[Saved data entries]
· · · · · · ·

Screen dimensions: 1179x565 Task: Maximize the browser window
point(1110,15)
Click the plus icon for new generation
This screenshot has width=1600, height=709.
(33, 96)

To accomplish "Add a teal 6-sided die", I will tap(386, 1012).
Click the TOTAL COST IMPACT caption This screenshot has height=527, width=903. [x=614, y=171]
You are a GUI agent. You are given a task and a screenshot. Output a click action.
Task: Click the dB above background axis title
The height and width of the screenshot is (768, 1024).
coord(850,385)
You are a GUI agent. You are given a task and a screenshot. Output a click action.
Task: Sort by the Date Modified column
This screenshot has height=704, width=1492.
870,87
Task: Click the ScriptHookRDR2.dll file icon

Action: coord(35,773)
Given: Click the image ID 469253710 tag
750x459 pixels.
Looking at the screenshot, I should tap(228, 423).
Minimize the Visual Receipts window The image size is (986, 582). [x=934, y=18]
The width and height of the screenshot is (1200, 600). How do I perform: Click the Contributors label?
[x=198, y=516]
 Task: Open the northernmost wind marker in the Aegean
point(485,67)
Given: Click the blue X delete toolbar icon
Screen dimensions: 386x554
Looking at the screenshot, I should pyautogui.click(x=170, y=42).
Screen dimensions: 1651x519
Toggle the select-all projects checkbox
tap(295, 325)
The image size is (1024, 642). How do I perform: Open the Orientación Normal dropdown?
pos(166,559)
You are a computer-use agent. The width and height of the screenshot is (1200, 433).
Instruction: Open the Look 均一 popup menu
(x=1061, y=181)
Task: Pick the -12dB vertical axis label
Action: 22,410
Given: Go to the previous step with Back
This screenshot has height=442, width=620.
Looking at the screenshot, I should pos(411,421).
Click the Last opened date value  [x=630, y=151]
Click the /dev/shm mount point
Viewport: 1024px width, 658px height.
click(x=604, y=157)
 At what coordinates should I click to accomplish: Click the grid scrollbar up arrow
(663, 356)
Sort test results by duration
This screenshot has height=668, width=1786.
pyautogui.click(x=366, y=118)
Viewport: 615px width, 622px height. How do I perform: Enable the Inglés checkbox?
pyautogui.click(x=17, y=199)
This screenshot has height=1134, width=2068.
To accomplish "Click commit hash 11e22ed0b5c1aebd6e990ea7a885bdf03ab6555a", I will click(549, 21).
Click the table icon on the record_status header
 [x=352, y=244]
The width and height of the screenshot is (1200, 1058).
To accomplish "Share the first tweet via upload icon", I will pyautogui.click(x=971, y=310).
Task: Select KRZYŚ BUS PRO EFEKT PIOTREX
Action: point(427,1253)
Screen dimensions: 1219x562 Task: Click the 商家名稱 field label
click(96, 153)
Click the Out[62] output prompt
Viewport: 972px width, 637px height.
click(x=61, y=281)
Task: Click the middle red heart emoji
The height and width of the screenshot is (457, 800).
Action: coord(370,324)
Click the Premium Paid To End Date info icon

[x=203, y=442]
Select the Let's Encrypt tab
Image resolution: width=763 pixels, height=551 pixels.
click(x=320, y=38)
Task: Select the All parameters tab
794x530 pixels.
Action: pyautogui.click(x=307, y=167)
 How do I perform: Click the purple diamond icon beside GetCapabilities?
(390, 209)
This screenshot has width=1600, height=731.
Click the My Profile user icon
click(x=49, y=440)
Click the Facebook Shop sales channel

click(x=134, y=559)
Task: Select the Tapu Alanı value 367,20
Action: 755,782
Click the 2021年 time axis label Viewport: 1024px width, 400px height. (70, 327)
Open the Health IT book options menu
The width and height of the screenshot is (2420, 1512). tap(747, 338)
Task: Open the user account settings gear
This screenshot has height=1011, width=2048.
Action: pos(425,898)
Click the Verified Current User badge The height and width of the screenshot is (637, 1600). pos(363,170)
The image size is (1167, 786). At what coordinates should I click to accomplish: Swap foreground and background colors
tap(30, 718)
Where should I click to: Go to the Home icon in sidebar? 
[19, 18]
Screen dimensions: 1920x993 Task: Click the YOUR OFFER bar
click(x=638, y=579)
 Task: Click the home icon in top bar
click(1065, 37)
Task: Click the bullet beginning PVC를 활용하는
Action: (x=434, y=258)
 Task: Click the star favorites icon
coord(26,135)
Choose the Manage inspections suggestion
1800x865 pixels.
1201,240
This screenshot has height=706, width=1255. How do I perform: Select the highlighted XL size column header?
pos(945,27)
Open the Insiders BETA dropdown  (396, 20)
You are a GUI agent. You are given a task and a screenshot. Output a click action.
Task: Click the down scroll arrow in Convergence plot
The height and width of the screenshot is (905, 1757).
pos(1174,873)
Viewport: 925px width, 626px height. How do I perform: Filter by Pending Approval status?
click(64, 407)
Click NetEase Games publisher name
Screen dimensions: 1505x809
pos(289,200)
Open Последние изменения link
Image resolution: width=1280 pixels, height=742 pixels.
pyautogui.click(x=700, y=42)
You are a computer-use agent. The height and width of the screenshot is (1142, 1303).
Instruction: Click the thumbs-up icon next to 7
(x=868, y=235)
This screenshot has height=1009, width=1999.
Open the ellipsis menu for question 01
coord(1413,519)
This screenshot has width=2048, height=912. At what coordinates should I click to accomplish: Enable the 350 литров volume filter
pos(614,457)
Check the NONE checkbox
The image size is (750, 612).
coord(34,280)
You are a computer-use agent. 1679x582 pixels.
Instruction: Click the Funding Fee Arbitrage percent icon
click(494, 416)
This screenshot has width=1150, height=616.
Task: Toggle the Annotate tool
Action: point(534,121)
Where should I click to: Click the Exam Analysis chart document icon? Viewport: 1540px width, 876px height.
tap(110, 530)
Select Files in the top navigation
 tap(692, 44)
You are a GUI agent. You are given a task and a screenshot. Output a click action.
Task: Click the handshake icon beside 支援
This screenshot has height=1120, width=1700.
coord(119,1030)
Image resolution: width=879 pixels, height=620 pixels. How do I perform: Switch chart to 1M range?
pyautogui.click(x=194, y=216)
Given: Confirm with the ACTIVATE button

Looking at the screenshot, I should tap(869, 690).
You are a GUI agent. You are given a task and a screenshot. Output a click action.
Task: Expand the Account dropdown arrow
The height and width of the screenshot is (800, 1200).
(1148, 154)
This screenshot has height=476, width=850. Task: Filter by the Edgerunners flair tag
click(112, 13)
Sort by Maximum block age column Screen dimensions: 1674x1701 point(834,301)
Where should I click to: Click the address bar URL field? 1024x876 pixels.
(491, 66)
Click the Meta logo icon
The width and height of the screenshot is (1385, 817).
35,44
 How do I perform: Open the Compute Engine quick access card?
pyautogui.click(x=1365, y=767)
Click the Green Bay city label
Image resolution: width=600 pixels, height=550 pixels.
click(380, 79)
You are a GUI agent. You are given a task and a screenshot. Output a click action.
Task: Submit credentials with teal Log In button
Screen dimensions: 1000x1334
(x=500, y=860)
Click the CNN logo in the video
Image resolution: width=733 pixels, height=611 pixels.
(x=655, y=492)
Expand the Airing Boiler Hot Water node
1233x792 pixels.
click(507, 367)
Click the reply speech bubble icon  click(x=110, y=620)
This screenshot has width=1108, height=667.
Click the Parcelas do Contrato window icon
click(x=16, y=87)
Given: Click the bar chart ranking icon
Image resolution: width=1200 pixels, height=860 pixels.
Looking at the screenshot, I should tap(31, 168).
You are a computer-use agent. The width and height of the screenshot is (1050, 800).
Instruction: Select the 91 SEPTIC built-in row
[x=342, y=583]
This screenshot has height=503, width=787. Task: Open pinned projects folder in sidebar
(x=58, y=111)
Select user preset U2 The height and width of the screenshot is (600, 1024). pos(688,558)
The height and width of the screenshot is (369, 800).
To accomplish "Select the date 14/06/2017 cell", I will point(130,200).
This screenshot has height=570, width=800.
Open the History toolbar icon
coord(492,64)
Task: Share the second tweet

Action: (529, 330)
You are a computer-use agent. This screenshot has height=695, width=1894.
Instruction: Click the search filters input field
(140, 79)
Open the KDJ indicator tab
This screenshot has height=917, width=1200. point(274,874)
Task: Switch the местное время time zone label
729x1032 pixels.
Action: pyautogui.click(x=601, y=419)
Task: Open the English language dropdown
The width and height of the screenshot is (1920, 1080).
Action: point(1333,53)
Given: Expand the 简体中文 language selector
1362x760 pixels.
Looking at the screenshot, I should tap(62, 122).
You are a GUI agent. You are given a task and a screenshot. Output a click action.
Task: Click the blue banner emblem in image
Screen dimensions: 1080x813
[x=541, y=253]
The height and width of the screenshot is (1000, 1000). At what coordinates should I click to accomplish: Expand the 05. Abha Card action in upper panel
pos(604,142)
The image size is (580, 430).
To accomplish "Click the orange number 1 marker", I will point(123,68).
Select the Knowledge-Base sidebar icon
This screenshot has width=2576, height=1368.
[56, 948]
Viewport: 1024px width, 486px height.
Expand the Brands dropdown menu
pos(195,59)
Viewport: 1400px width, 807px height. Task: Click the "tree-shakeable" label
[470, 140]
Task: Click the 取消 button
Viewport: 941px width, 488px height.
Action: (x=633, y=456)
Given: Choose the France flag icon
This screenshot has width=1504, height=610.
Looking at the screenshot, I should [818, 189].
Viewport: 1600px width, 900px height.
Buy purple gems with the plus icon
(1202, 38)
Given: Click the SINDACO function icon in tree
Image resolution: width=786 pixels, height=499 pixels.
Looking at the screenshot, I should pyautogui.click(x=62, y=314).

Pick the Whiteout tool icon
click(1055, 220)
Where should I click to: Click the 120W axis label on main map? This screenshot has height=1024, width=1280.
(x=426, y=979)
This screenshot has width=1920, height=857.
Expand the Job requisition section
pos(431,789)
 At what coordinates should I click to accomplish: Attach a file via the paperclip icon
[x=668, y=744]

· · · · · · ·

**Task item:** Whenever a line above has the word "time" in it, copy that line.

**Result of the task:**
Click the 2021年 time axis label Viewport: 1024px width, 400px height. (70, 327)
Task: Switch the местное время time zone label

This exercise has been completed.